IT WAS A LATE morning following the fandango on February 22 in honor of Señor Jorge Washington’s birthday. Most of the Texians lived in Béxar proper as opposed to the Alamo. The Texians awoke that morning to the sound of cart wheels squeaking and oxen lowing as the majority of San Antonio’s citizens left as quickly as possible. The rumor had spread the previous evening that the army of Santa Anna was bivouacked on the León River, only eight miles away, and would attack the town at any time.
Travis started detaining citizens, demanding their destination and reason for departure. Their destination was simple—out of Béxar—and the reason was just as simple. No doubt the citizens remembered the last insurrection in San Antonio in 1813. The Spanish Army executed Béxareños alongside the revolutionaries, and those who slipped by the executioner often had their property confiscated.
Travis posted a lookout in the tower of the San Fernando Church on Main Plaza. Just after noon the bell rang, and the sentry alarmed, “The enemy are in view.” Travis sent John Sutherland and John Smith to reconnoiter. A short distance out of town, they came upon the Dolores Cavalry Regiment preparing to attack the town. Upon the return of the couriers, Travis ordered a full retreat into the Alamo.
During the withdrawal several head of cattle and bushels of corn were purchased from the residents of La Villita on the Alamo side of the San Antonio River. As the gates closed behind the Texians, the lead elements of the Mexican Army’s Vanguard Brigade entered the west side of San Antonio. Some of the brigade units pushed down the river to clear the Mission Concepción in case more Texians were located there.
The Mexicans raised a blood-red banner over the San Fernando Church, as an indicator that no quarter—no mercy—would be offered. Immediately Texians, possibly ordered by Travis, fired a cannon toward the city as a response to the Mexicans’ banner. Jim Bowie, perhaps more sensitive to the Mexican character, dispatched a messenger asking for a parley and apologizing for the cannon shot. Travis, upon learning this, sent his messenger to the Mexicans. Both couriers received the same answer: surrender at discretion or be put to the sword. The cannon fired again in final response to the Mexicans’ demand.
In analysis of the above events, luck was definitely with the Texians on the first day. This was no sneak attack by the Centralists. The terrain and climate were harsh but hardly insurmountable. The Texians knew almost from the moment Santa Anna crossed the Río Grande and did little to prepare.

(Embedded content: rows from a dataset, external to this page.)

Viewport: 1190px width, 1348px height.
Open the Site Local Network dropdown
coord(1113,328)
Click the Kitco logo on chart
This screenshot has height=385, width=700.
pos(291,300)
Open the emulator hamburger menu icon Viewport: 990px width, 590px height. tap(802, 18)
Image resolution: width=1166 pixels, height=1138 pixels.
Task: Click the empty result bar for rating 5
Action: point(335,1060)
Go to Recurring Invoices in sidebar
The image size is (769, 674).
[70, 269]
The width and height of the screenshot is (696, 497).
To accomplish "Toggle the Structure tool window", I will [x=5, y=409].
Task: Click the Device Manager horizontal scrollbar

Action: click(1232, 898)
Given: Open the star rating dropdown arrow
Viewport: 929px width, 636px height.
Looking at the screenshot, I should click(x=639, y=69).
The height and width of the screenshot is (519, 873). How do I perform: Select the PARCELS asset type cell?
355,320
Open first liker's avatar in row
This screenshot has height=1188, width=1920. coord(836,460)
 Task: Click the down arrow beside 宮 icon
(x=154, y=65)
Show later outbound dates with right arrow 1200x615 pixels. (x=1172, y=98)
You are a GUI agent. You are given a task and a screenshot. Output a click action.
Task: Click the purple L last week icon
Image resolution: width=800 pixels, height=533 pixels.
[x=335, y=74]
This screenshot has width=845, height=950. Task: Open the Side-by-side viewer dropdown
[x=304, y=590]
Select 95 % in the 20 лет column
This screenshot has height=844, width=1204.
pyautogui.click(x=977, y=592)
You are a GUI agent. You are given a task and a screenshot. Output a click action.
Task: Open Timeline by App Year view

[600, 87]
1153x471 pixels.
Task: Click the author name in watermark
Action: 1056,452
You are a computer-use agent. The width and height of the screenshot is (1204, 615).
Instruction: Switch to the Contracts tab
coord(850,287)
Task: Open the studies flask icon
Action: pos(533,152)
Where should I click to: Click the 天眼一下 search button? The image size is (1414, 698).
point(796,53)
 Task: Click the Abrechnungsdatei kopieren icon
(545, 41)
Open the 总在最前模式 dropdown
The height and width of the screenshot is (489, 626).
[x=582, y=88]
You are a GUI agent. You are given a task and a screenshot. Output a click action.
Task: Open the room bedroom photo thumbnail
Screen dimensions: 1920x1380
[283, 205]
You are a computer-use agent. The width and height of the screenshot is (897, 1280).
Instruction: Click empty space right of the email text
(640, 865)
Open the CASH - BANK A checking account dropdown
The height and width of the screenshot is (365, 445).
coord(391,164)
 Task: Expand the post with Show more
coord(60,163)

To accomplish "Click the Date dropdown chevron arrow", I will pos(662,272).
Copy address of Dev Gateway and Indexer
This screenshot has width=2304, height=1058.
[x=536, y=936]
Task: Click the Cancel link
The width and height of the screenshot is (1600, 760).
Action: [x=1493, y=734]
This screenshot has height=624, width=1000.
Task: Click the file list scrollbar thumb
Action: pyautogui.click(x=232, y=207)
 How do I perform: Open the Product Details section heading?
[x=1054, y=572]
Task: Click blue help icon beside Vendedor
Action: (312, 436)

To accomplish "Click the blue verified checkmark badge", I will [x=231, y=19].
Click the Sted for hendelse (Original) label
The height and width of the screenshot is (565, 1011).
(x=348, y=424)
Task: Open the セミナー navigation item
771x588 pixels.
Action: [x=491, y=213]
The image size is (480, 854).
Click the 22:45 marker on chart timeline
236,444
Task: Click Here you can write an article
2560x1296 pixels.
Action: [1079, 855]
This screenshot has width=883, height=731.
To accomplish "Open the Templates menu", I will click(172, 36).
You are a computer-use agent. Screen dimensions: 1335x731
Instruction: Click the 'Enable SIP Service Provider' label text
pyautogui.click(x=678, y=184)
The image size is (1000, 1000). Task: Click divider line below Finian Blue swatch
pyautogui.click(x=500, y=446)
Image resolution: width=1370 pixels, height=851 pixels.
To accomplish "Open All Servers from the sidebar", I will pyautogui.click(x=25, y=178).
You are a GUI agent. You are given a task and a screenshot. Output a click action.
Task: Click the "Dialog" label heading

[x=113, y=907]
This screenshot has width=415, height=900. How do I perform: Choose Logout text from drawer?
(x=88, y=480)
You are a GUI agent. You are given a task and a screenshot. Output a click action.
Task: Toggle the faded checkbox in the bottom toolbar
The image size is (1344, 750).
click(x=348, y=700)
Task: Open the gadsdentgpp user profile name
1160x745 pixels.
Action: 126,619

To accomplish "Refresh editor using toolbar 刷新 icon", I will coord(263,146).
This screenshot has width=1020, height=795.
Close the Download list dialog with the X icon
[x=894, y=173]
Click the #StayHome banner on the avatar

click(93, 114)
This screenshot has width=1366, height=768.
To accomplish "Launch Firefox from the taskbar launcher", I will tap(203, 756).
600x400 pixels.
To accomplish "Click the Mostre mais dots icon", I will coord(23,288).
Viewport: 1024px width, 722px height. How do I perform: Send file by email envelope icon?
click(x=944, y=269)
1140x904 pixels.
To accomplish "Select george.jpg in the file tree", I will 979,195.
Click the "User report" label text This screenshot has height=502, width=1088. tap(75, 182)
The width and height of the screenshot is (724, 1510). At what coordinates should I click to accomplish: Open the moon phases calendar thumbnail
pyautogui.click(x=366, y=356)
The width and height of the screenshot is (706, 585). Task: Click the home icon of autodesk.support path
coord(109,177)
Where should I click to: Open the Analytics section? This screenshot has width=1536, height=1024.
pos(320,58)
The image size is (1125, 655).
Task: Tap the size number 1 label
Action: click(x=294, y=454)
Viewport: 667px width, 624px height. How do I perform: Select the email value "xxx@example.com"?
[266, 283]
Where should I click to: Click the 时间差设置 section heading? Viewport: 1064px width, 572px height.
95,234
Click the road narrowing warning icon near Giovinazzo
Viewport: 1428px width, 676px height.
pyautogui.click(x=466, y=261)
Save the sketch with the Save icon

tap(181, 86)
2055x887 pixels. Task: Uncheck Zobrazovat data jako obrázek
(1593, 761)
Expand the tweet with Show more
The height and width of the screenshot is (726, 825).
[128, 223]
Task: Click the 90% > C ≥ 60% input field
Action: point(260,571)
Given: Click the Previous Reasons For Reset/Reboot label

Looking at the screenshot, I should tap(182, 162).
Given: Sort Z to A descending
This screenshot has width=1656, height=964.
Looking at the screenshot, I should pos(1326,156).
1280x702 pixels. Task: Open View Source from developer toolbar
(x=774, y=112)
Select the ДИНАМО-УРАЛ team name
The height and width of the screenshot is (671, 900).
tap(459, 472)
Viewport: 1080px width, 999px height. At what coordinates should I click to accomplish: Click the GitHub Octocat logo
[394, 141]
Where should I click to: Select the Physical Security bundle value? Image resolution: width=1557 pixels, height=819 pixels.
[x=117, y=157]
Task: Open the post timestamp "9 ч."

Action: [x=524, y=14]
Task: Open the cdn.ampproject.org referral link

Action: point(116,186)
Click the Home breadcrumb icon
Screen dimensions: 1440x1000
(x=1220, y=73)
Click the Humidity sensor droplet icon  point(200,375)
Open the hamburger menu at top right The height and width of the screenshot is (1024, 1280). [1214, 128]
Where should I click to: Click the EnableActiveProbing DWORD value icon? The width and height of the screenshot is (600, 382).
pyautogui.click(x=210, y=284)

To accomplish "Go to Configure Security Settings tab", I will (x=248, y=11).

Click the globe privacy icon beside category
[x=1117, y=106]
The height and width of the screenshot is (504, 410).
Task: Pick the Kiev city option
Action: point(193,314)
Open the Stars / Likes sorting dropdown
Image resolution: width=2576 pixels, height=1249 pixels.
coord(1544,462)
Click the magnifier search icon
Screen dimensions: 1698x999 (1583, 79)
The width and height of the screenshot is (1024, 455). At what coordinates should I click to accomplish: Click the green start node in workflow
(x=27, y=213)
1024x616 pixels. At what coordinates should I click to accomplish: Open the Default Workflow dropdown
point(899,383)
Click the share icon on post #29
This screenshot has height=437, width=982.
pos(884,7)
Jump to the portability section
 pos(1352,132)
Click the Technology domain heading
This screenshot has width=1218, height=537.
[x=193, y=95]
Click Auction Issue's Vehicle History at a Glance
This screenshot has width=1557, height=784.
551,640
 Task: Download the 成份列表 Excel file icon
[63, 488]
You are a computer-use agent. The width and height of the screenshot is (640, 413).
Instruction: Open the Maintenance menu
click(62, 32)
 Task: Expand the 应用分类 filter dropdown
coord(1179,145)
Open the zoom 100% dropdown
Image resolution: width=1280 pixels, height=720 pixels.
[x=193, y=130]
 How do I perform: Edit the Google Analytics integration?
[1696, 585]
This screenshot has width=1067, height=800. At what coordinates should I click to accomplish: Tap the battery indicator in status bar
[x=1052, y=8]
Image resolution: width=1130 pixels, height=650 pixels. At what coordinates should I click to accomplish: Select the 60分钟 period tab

After the message from Blas Herrera, a rebel Tejano scout, on February 11, little active reconnaissance occurred until Sutherland and Smith’s patrol on the 23d. The eighteen to twenty-one cannon of the Alamo more than likely had not been ranged and target reference points noted, and the Centralists found a large cache of weapons in Bèxar that was left behind in the rush. The suburbs or barrios of La Villita extended all the way up to the south wall of the Alamo, and the Federalists had not cleared the fields of fire. There was no food available, but fortunately there were beeves belonging to the Esparzas and other locals that the Texians were able to acquire. The jacales were scavenged for corn, a staple in the local diet.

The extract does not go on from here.